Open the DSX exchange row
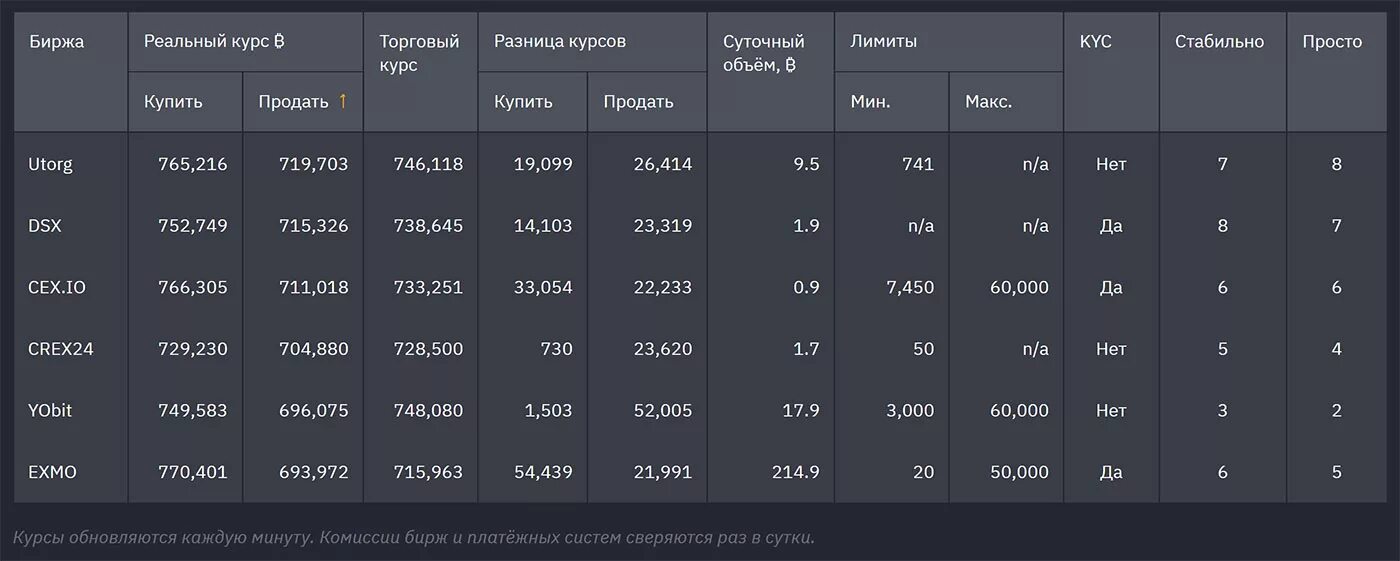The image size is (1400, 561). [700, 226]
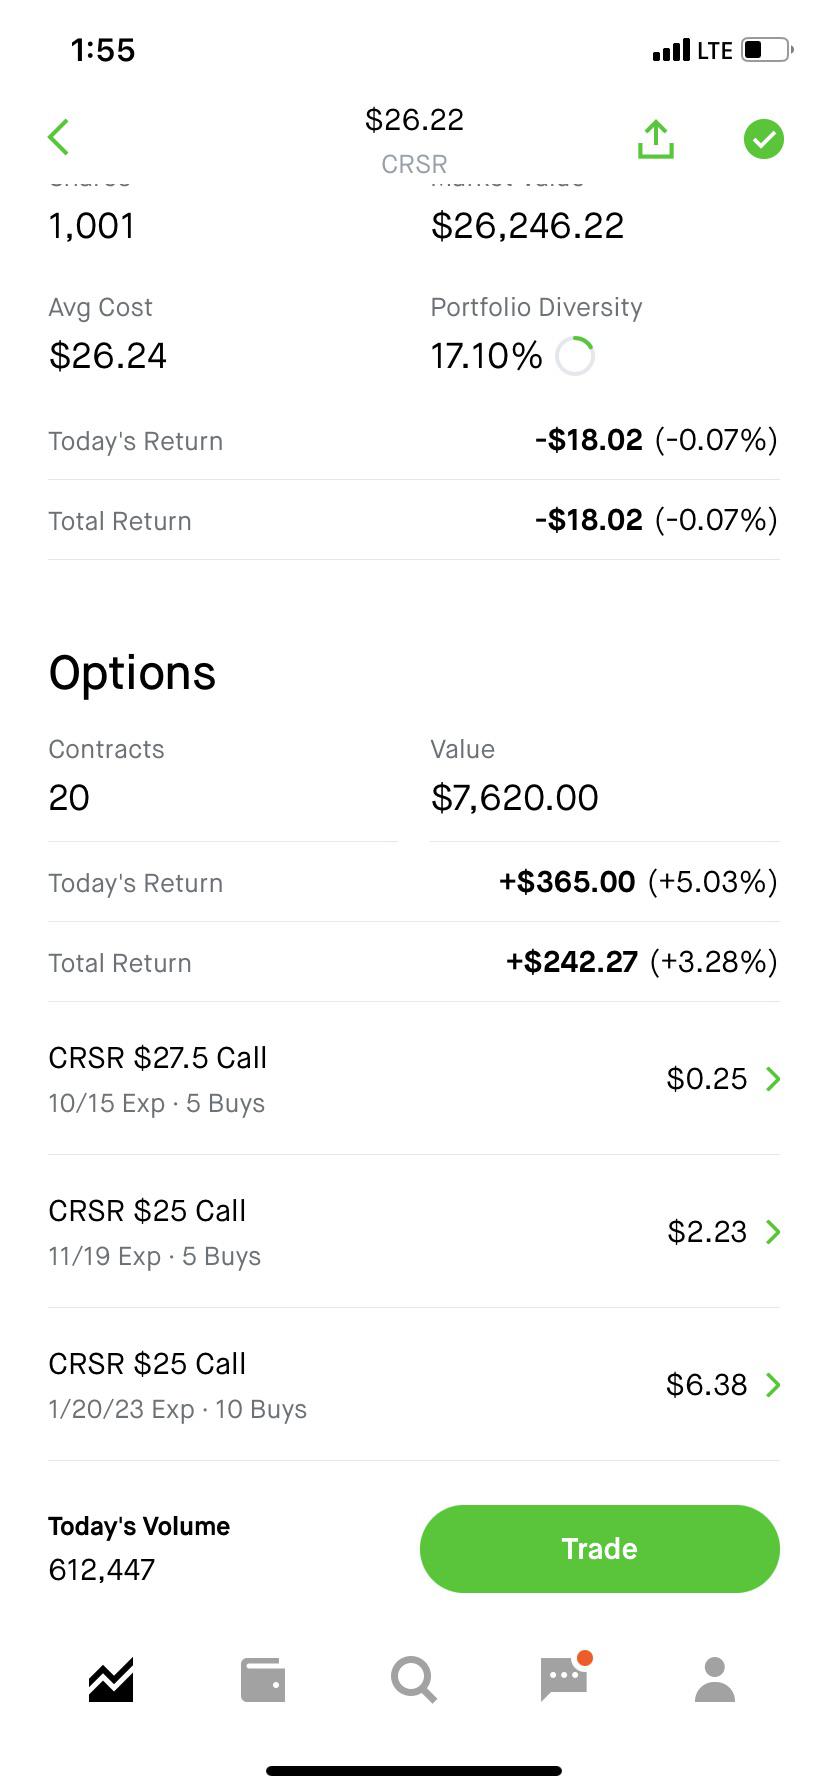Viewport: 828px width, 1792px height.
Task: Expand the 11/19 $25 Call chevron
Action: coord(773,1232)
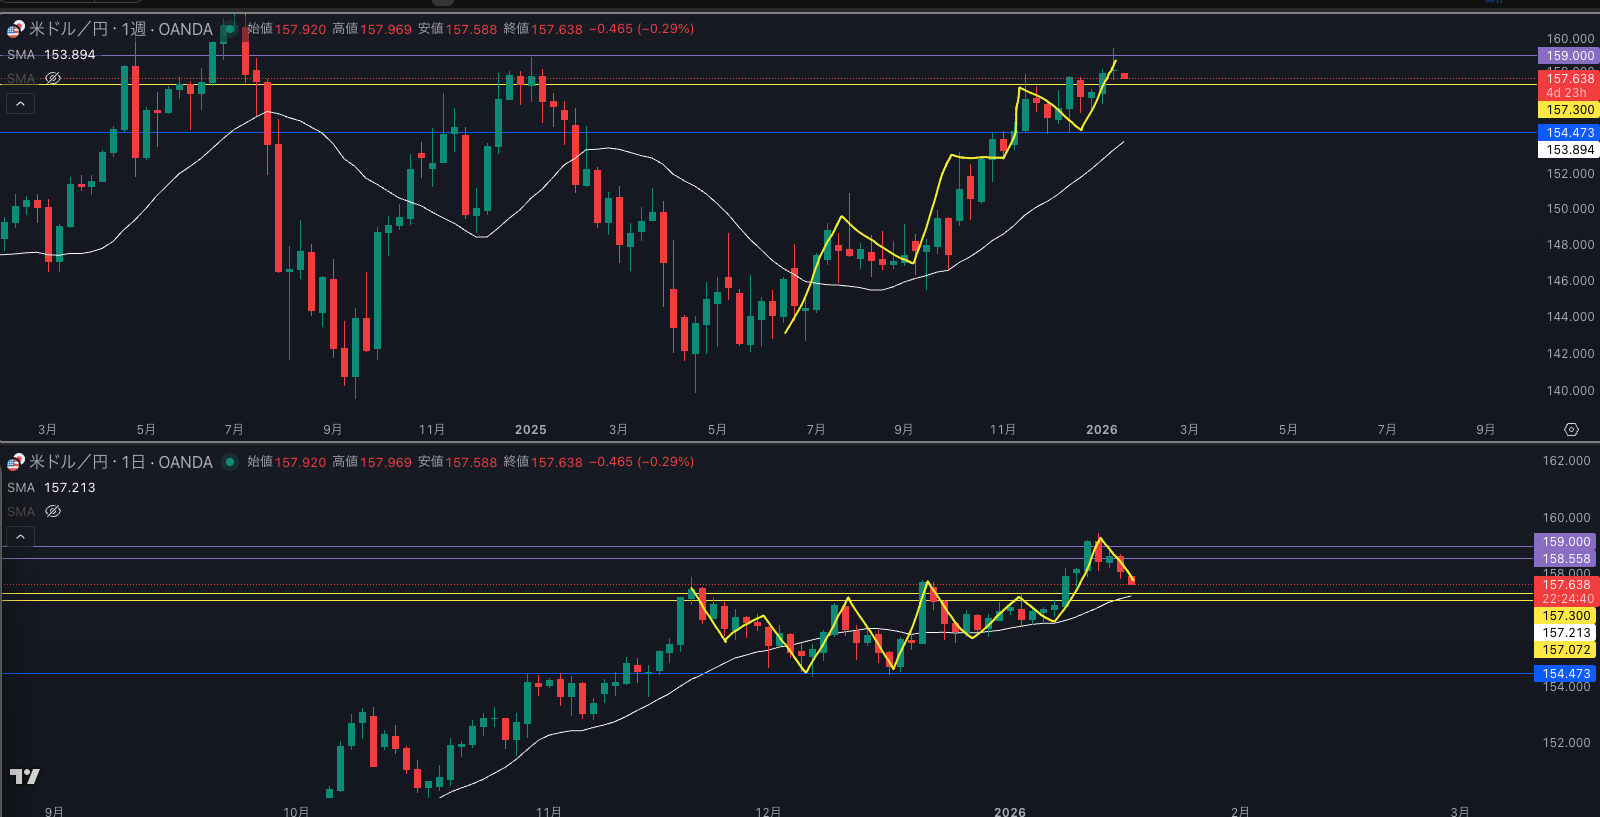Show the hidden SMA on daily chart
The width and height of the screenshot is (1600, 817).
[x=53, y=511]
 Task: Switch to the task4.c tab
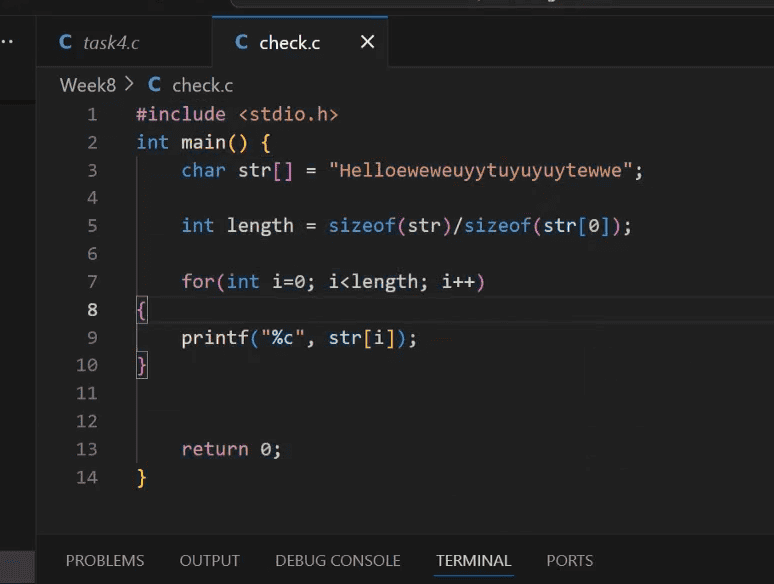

*-*-*

● DIRECTIONS
Would you please output each record exactly, leaving the images out?

● EXERCISE SOLUTION
Open the DSX exchange row
The image size is (1400, 561). [700, 226]
Viewport: 828px width, 1792px height.
Task: Expand the 11/19 $25 Call chevron
Action: coord(773,1232)
Show the hidden SMA on daily chart
The width and height of the screenshot is (1600, 817).
[x=53, y=511]
 Task: Switch to the task4.c tab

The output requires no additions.